*EXERCISE AIM*
Please copy out the text of every item below word for word, leaving the pictures out.

*RECORD LIST*
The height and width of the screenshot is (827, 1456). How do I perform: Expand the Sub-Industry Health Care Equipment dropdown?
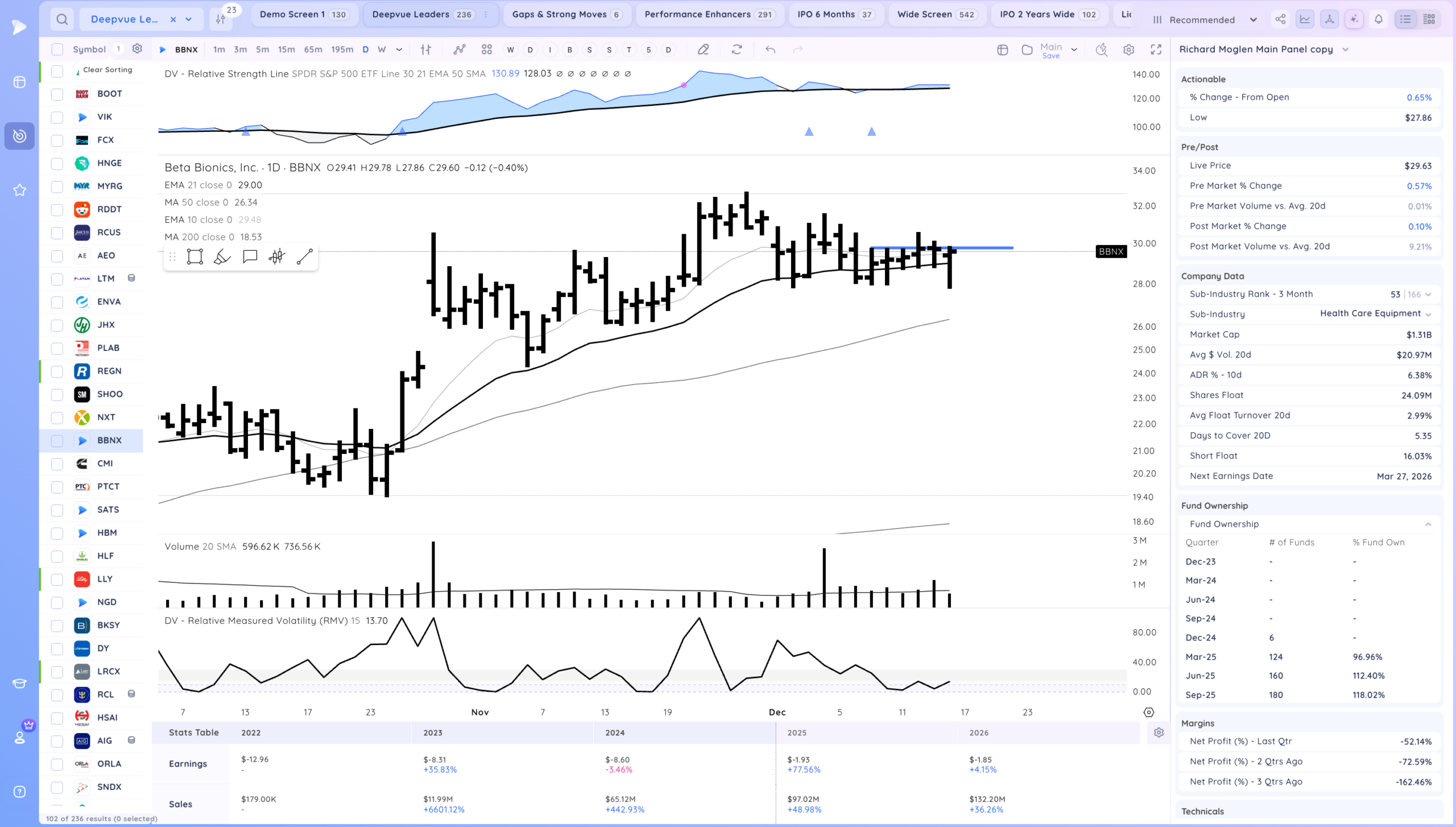coord(1428,314)
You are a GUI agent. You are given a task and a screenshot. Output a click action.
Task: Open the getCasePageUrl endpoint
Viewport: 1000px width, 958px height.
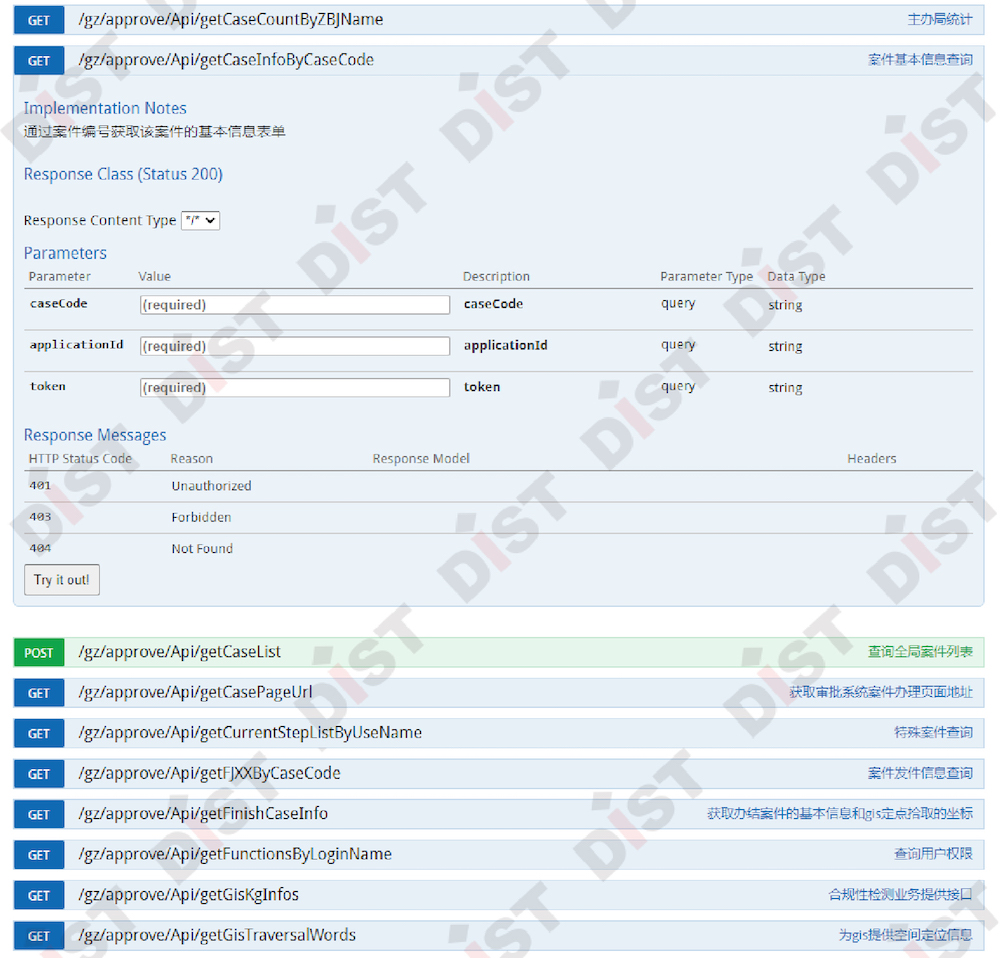(195, 693)
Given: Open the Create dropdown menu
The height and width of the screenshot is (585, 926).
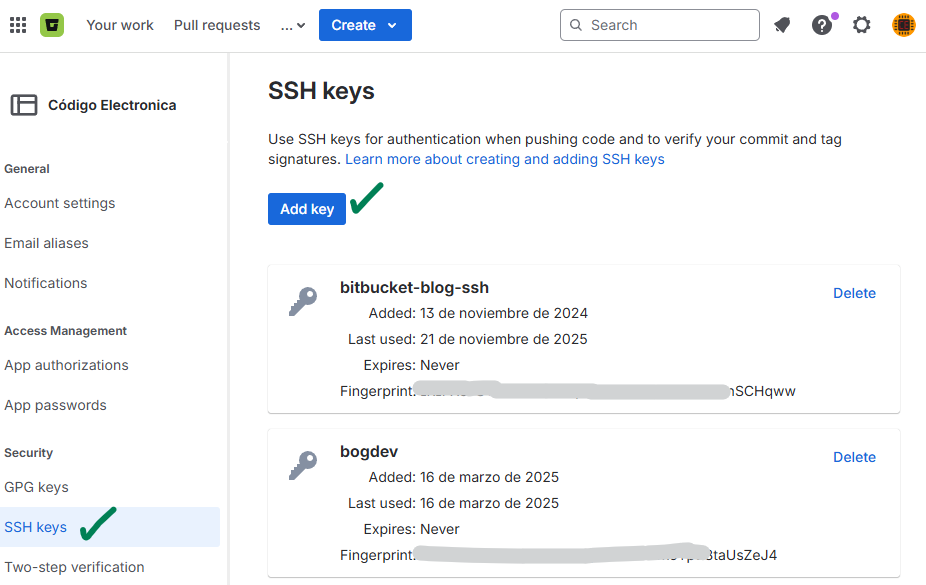Looking at the screenshot, I should (x=365, y=24).
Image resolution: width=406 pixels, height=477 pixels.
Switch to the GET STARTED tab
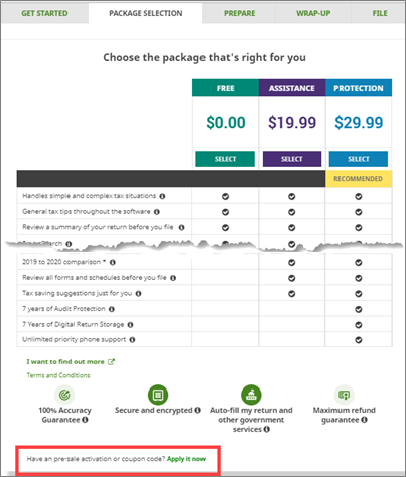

*SOLVED PROBLEM*
The height and width of the screenshot is (827, 1456). How do I perform: Expand the Sub-Industry Health Care Equipment dropdown?
coord(1428,314)
You are a GUI agent. You are given a task and a screenshot. Output a click action.
Task: Open the getCasePageUrl endpoint
Viewport: 1000px width, 958px height.
(195, 693)
Given: Open the Create dropdown menu
The height and width of the screenshot is (585, 926).
Looking at the screenshot, I should (x=365, y=24).
Image resolution: width=406 pixels, height=477 pixels.
Switch to the GET STARTED tab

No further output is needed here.